[dropcap size=big]T[/dropcap]he harsh and desolate realm of space can feel cold, lethal, and mysterious. Do you think you have what it takes to survive the dangers of space-exploration? Reassembly asks player to prove it by giving them rich and in-depth control over their fleet. Customize ships right down to the shape and color of your hull. Harvest resources and explore the universe to upgrade your fleet’s capabilities. And you will die. Oh my, yes. You…will…die! Such is the way of Reassembly.
When I started Reassembly, I dutifully played the tutorial missions. After some time, I thought, foolishly, “By now, I should be ‘mastering’ the game.” First of all, the success of your fleet rides entirely on your ability to construct ships. Sure. You can continue to use the defaults, but you need to craft your own “factory” and command ships if you want to have any hope of taking down the much more difficult enemy “agents” (ships built by other players.) Me? Apparently I’m crap at ship building. I can’t even beat the AI in trial runs.
Despite this, I still found myself lovingly (obsessively) constructing my spaceships in the builder (which, as it turns out, is very easy to use, just as Anisoptera Games promised it would be.) The game really appealed to my compulsive need to discover and collect things. Finding new enemy factions was both exciting and scary. This game isn’t a horror game by any means, but I practically jumped out of my skin when a command ship filled my entire screen to obliterate my spunky little space fighter.
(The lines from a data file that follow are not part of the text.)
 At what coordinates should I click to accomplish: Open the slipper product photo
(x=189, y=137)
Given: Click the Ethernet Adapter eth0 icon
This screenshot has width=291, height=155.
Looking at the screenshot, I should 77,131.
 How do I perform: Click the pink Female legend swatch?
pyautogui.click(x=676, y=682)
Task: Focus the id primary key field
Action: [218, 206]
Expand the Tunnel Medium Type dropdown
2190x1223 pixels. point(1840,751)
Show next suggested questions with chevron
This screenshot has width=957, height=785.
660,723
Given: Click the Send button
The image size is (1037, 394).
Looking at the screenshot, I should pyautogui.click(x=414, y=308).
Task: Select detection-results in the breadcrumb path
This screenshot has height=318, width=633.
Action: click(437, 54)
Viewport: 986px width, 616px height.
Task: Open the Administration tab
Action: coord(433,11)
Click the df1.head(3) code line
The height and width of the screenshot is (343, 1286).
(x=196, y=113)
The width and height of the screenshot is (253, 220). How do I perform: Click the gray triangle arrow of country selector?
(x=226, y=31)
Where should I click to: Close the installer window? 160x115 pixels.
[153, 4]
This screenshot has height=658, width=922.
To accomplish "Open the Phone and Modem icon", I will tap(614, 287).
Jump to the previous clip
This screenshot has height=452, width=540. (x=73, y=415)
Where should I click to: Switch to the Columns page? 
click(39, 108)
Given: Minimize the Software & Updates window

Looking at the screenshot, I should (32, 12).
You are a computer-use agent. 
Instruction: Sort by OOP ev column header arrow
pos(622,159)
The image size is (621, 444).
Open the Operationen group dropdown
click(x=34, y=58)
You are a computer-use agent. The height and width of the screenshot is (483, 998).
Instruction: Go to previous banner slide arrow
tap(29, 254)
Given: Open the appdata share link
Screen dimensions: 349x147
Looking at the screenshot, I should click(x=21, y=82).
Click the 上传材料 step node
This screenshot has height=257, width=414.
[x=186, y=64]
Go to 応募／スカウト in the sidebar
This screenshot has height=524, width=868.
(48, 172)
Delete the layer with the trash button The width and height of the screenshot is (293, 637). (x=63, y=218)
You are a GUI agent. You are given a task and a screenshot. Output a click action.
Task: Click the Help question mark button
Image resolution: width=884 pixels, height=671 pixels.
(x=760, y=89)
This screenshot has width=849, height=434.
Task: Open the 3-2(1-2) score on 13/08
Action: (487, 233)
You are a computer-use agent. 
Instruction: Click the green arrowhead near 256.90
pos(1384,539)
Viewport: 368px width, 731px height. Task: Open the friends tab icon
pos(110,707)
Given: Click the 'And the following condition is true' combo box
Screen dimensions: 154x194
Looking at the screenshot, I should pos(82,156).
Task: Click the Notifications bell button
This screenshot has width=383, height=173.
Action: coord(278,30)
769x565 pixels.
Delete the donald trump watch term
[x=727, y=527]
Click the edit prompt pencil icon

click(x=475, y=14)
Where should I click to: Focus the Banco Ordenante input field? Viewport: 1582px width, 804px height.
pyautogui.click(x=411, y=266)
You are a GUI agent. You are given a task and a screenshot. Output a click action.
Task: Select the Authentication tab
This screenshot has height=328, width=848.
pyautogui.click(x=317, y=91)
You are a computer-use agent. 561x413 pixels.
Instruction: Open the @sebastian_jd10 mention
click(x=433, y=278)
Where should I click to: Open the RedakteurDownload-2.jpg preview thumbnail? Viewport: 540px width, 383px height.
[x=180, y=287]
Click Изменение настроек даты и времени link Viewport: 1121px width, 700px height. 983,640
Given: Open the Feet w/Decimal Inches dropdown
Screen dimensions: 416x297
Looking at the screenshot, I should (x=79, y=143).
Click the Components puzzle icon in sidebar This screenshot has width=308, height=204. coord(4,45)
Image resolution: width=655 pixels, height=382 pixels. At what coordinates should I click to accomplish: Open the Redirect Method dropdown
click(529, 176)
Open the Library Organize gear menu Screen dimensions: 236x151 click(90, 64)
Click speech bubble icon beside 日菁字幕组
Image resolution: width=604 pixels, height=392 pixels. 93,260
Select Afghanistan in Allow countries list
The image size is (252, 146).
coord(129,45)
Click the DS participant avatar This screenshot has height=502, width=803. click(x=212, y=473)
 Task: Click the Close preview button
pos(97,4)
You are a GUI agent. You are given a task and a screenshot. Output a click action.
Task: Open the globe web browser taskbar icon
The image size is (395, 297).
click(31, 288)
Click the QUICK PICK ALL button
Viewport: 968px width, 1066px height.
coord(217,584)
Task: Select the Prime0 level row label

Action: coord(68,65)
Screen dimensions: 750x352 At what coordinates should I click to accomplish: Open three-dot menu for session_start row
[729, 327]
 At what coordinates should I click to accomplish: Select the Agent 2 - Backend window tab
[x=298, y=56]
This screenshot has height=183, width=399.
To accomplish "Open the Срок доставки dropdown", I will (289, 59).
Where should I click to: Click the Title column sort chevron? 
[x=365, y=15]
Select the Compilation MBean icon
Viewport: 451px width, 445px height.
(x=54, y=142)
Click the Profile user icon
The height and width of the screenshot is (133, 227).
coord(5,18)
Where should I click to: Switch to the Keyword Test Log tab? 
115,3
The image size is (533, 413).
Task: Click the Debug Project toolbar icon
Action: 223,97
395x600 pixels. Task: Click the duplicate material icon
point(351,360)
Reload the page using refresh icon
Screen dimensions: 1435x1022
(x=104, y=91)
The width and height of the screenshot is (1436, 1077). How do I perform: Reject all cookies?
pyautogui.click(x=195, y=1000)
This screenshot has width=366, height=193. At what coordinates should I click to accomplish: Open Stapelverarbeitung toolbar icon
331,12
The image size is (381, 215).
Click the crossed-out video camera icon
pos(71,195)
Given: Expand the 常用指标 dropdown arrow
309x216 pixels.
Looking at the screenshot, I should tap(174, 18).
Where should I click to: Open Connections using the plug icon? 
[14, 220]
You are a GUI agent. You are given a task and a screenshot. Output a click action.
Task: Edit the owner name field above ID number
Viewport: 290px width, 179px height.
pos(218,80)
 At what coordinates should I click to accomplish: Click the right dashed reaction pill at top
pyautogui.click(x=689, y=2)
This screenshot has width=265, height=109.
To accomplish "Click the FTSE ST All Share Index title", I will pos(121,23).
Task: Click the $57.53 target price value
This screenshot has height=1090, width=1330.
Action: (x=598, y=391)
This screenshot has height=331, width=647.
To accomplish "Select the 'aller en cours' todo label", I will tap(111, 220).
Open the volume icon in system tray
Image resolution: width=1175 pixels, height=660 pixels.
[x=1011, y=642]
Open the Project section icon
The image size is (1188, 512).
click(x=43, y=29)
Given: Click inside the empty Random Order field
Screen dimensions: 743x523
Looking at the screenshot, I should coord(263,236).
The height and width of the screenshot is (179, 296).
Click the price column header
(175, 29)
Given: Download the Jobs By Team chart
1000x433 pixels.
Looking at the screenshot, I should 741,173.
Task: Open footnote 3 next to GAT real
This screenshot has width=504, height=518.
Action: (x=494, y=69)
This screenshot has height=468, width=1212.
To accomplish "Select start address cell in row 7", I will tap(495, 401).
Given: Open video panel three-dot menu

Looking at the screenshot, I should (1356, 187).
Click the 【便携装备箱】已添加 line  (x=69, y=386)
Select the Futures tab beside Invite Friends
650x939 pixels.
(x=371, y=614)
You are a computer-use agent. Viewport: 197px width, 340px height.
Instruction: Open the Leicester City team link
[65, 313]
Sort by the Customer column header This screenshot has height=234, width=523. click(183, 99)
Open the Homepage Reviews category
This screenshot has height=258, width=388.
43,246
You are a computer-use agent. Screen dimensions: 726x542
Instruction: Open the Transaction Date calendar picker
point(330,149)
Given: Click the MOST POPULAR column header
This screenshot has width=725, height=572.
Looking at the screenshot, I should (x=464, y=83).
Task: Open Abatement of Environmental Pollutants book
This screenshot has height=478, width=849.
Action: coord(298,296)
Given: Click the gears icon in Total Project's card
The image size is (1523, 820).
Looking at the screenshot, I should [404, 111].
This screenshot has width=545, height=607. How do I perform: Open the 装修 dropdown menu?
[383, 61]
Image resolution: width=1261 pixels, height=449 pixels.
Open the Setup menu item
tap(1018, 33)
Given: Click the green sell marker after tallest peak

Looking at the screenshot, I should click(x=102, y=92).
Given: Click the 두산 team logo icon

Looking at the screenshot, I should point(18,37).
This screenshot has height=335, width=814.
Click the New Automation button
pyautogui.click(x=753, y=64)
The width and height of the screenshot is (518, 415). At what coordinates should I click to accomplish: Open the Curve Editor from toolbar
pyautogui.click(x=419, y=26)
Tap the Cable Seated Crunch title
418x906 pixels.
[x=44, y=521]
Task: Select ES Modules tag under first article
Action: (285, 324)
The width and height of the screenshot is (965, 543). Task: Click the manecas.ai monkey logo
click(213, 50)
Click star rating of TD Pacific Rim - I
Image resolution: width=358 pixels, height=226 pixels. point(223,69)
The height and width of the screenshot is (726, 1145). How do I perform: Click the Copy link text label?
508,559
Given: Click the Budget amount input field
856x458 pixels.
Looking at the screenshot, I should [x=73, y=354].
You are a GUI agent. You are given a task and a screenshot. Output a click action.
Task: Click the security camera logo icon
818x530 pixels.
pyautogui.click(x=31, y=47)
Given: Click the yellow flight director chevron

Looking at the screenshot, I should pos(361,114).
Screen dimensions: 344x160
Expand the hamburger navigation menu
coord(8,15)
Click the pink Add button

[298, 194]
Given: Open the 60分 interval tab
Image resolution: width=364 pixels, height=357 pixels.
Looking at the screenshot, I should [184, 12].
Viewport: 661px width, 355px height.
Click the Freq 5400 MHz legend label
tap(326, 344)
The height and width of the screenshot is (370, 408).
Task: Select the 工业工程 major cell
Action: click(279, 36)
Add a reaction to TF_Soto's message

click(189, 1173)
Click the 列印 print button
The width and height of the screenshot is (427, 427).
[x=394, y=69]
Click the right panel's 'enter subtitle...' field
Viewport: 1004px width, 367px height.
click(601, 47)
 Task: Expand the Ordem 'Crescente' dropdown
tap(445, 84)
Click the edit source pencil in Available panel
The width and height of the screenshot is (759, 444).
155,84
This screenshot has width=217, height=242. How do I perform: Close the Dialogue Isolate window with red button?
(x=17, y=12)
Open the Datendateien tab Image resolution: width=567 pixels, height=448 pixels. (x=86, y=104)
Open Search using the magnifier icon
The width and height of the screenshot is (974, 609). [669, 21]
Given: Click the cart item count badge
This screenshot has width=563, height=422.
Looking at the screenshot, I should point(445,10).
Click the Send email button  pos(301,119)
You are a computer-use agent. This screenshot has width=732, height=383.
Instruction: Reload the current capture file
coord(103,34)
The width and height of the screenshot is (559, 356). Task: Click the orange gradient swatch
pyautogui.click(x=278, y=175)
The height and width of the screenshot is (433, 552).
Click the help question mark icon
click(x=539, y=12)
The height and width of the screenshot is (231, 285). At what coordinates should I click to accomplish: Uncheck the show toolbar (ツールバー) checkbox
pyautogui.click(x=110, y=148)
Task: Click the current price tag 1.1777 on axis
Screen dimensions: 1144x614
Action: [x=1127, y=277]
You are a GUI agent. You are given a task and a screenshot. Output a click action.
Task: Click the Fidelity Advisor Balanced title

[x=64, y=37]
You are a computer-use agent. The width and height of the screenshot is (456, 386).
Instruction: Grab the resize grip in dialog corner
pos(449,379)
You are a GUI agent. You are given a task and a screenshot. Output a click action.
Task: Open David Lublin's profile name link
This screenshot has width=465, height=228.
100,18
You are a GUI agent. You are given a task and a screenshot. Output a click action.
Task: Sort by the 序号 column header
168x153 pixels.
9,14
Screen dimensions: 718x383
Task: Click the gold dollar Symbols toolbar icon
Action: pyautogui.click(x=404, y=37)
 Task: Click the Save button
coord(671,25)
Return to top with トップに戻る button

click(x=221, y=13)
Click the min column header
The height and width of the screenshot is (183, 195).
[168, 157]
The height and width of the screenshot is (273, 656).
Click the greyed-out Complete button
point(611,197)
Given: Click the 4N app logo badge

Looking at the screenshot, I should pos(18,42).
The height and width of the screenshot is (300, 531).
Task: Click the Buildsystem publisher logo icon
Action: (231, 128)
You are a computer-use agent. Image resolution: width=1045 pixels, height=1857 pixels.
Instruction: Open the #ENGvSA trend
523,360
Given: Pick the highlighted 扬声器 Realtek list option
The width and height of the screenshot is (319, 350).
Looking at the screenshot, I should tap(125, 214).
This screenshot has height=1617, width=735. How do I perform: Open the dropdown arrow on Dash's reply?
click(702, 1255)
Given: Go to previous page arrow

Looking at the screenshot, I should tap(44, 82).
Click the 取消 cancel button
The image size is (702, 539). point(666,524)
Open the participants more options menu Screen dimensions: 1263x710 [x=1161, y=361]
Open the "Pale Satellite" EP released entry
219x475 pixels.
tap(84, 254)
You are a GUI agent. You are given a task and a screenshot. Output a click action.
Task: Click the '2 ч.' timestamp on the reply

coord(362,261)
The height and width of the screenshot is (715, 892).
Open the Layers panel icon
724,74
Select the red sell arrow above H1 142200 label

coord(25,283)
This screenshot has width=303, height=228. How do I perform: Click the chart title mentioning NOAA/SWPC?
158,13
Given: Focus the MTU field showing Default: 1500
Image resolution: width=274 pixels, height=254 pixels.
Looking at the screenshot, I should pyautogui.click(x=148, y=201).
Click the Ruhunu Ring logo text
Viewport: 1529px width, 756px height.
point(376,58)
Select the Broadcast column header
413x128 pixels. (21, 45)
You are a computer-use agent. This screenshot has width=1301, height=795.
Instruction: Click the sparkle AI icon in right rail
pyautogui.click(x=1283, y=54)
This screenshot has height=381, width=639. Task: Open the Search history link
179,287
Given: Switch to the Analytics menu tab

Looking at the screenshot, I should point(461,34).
Still, I wish Reassembly had done its tutorials differently. There are still many things I don’t understand about the game. Like how can the other ships in my fleet attach the floating parts of defeated enemy space ships? And can I take over enemy space stations? How do I upgrade my space stations? As I mentioned, you can learn things through the guided tutorial missions, but if you don’t complete parts of the tutorial, then you don’t unlock anymore. I would have much rather had a codex (with pictures, because I’m a combination learner, thank you very much) that could have answered all of these questions. I realize I can probably go on the forums and have my noob questions answered, but a game should really endeavor to cover this stuff by itself, and not in a way that makes it difficult for the player to learn such things.
But it’s a minor flaw, and many would argue it’s not a flaw at all. Their argument would be that anyone who pays attention and plays the game long enough can figure things out for themselves, and on that they are right. I don’t want to give off the impression that Anisoptera Games’ latest title is somehow difficult to learn—it just might be confusing for some people at first.
Reassembly manages to capture the essence of a dangerous but fascinating space frontier by its ambient music, beautiful vector-based graphics, procedurally generated universes, and addictive fleet customization. In the end, it’s a great experience for fans of exploration, ship building, and space-based games!